Cuba, holding 1,000 political prisoners, wants to be on the UN Human Rights Council

Cuba, a dictatorship holding 1,000 political prisoners after 64 years in power, has announced its candidacy to join the UN Human Rights Council for the period of 2024 to 2026.

The Human Rights Council election will take place in October. Among the candidates are multiple countries that trample on democracy and disregard basic civil rights — Cuba, China, Russia and Côte d’Ivoire are among them.

The Cuban regime has been repressing, imprisoning and exiling its own people for 64 years. According to the Cuban Human Rights Observatory, in 2022, 5,499 attacks by the regime upon activists and dissidents were documented.

The dictatorships of Cuba and Nicaragua are leading one of the most vicious attacks on religious freedom in the Americas. Both regimes launched more than 1,400 attacks on preachers and parishioners last year. The goal is to strangle the prophetic voice of the church.

But it is a measure of this regime’s failure that it has to harass people of faith in this manner, and to confine so many political prisoners, more than six decades after it promised a workers’ paradise.

Prisoners Defenders, a human rights organization based in Spain, reports that the Cuban regime practices prison torture, including deprivation of medical attention, forced labor, solitary confinement, intentional disorientation and sleep disturbance, among other atrocities.

Cuba gets rid of independent activists by repressing and even killing them. It subjects human rights defenders to violence, harassment, surveillance, attempts upon their lives and — as in the cases of Oswaldo Payá and Harold Cepero — murder.

The Inter-American Commission on Human Rights identified serious and sufficient evidence to conclude that state agents participated in the 2012 death of Payá and Cepero in a car crash. What happened to the victims was framed in the context of persecution and state repression that exists on the island.

Cuba is also one of the few countries in the world that implements capital punishment as a legally established standard of punishment. The regime even renewed this legal provision in its Penal Code approved in 2022.

Cuba’s dictatorship also practices a form of slavery. Its medical brigades began in 1963. The Cuban Ministry of Health has said that the medical brigades have served in 165 countries with more than 605,698 “collaborators.” Many of the doctors do not know where they are going, and the government confiscates up to 80 percent of their earnings. In 2019, the United Nations also ruled on the forced labor of this and other “volunteer brigades” in Cuba, addressing abundant historical and current complaints about this form of modern slavery.

As for the doctors’ good works, they only begin to offset all the violence and death that the Cuban regime has exported, particularly in Latin America and Africa, in the form of ideologues, military trainers, intelligence agents and “solidarity guerrillas.”
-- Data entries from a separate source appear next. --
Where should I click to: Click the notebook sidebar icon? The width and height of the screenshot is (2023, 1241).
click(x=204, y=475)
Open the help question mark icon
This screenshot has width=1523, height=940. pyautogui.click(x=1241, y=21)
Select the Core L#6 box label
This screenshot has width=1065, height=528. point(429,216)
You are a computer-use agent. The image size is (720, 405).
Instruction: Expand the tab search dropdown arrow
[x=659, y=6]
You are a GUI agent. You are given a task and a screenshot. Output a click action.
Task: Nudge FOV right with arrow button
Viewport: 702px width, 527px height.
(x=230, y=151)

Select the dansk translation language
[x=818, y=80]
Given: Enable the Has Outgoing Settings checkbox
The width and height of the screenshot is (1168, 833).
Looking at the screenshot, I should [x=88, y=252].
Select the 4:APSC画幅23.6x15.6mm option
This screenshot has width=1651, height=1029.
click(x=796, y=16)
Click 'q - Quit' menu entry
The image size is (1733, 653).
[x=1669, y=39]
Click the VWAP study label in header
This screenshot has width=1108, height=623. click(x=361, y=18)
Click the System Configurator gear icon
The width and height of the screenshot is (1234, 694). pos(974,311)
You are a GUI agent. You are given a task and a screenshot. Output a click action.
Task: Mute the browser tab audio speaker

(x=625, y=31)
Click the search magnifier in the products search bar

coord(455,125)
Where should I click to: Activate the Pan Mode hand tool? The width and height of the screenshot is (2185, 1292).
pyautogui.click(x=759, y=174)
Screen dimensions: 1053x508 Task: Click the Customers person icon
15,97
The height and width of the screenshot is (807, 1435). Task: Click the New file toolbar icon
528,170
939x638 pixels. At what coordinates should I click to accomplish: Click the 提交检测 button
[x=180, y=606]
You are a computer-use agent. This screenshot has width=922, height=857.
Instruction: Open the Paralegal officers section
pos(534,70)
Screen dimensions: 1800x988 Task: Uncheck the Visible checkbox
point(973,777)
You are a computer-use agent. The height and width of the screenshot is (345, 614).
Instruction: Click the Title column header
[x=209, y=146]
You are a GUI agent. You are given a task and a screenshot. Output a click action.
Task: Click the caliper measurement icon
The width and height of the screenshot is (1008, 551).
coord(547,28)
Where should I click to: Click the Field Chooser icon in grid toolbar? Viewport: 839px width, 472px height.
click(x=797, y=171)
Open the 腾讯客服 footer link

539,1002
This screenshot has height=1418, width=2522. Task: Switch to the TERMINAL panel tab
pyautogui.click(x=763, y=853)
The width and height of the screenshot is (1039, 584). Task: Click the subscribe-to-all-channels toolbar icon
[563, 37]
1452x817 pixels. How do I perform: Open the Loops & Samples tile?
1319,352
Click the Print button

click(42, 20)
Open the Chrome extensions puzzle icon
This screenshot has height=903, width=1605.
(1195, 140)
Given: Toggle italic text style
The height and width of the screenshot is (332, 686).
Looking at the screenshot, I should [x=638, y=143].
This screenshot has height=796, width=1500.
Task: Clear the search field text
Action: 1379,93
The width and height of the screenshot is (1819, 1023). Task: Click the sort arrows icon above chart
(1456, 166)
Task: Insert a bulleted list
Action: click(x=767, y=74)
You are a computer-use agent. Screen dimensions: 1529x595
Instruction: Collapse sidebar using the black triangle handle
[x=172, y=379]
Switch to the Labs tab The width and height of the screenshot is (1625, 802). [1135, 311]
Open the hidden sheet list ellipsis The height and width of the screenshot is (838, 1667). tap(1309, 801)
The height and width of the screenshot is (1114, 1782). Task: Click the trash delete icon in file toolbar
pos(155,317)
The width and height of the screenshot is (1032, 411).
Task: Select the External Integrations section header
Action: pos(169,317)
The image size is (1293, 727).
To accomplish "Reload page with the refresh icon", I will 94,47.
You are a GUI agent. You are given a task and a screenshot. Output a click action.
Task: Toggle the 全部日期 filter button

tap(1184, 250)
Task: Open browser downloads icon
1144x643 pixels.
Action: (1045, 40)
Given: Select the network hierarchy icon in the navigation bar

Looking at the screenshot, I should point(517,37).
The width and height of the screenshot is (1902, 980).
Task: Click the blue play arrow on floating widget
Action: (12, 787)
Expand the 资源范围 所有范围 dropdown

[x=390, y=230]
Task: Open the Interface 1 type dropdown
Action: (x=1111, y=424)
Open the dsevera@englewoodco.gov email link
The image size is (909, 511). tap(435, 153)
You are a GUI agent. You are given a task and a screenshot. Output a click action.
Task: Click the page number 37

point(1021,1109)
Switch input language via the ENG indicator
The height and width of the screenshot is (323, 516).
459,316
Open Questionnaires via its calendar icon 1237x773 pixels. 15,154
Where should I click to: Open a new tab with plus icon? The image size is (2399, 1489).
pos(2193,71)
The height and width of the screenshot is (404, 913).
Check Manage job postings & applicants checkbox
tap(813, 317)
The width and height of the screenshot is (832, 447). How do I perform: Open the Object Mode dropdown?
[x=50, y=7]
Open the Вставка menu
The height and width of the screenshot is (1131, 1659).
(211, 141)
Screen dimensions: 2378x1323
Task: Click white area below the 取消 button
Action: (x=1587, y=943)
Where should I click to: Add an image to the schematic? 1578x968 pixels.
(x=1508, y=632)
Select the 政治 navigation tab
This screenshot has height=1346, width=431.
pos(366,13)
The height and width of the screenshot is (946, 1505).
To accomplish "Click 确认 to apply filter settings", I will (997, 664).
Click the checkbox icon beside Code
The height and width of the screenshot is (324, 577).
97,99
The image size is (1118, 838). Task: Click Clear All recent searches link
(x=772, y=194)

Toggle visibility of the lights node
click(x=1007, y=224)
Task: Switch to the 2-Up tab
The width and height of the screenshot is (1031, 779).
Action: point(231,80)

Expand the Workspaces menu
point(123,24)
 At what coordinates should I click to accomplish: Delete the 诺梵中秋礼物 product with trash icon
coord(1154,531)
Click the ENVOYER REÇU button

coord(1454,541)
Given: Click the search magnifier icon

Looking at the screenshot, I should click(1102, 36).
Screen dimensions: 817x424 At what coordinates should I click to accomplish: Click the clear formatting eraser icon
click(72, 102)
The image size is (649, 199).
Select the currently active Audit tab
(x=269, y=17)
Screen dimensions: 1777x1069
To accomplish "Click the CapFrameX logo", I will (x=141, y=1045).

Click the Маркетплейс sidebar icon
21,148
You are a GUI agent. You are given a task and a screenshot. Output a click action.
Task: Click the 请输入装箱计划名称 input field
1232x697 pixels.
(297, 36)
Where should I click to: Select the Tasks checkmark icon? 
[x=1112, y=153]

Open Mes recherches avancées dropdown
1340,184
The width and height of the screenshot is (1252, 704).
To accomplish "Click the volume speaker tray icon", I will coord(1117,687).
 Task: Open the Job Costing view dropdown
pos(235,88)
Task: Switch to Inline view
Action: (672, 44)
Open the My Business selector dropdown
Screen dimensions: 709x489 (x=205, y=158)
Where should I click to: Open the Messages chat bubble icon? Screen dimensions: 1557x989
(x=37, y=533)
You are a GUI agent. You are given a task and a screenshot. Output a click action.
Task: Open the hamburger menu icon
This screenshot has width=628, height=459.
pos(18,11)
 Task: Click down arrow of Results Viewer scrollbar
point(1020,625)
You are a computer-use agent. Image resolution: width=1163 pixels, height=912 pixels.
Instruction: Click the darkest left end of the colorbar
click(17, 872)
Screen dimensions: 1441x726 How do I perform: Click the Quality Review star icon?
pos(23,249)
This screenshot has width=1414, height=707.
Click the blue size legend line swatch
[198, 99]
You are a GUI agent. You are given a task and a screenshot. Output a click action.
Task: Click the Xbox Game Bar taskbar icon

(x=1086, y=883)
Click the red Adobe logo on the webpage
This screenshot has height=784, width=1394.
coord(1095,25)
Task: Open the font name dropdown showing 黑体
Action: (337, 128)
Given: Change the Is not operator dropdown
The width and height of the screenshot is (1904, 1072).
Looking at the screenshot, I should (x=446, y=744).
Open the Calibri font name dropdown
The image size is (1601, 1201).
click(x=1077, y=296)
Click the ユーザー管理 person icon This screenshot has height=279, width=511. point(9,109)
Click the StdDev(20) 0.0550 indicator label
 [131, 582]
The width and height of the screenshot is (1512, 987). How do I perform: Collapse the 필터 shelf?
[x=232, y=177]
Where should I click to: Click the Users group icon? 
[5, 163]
Cuba is a warlike regime. The allegations of Cuban mercenaries fighting for Russia in Ukraine are nothing new. Since its beginning, the Cuban dictatorship has sent military troops to countries such as Angola, Ethiopia, Nicaragua, Grenada and many more. In those days, the regime did not hide behind a narrative about “human trafficking,” but openly exported violence in the name of “solidarity.”

The people also pay a huge price domestically. Finding a medical specialist in Cuba is nearly impossible. All or almost all qualified doctors have gone to other countries. During the pandemic, Mexico disbursed $6 million for “volunteer” doctors sent by the Marxist dictatorship.

The U.S. government has included the Cuban government on the blacklist of countries that do not meet the minimum standards to respond to human trafficking.

Organizations such as Human Rights Watch highlight that Cuba continues to repress and punish virtually all forms of dissent and public criticism, as Cubans endure a dire economic crisis affecting their rights. The regime responded with brutal, systematic repression and censorship when thousands of citizens took to the streets to protest in July 2021.

The Cuban dictatorship has been one of the main threats to democracy in Latin America and to the security of the U.S. Since the 1962 Cuban Missile Crisis, following the Russian spy base established in Lourdes, the Bejucal facility, and finally with the 2019 chapter involving Chinese espionage, Havana’s regime has continued to open its doors to America’s most dangerous geopolitical adversaries.

The Castro-Diaz-Canel regime is the largest jailer of political prisoners on the continent. It executes prisoners, implements the dead penalty, bans free speech, promotes modern slavery and attacks religious freedom. It also maintains alliances with Russia, China, Iran and Venezuela.

Cuba’s list of human rights violations and crimes are as old as the regime. Despite this, the dictatorship seeks a seat on the UN Human Rights Council to silence the truth and change the global narrative.

Cuba is not a victim, but a victimizer — a repressive hand, responsible for countless crimes and the unjust imprisonment of more than 1,000 political prisoners who want justice and freedom.

Arturo McFields Yescas is an exiled journalist, former Nicaraguan ambassador to the OAS and former member of the Norwegian Peace Corps.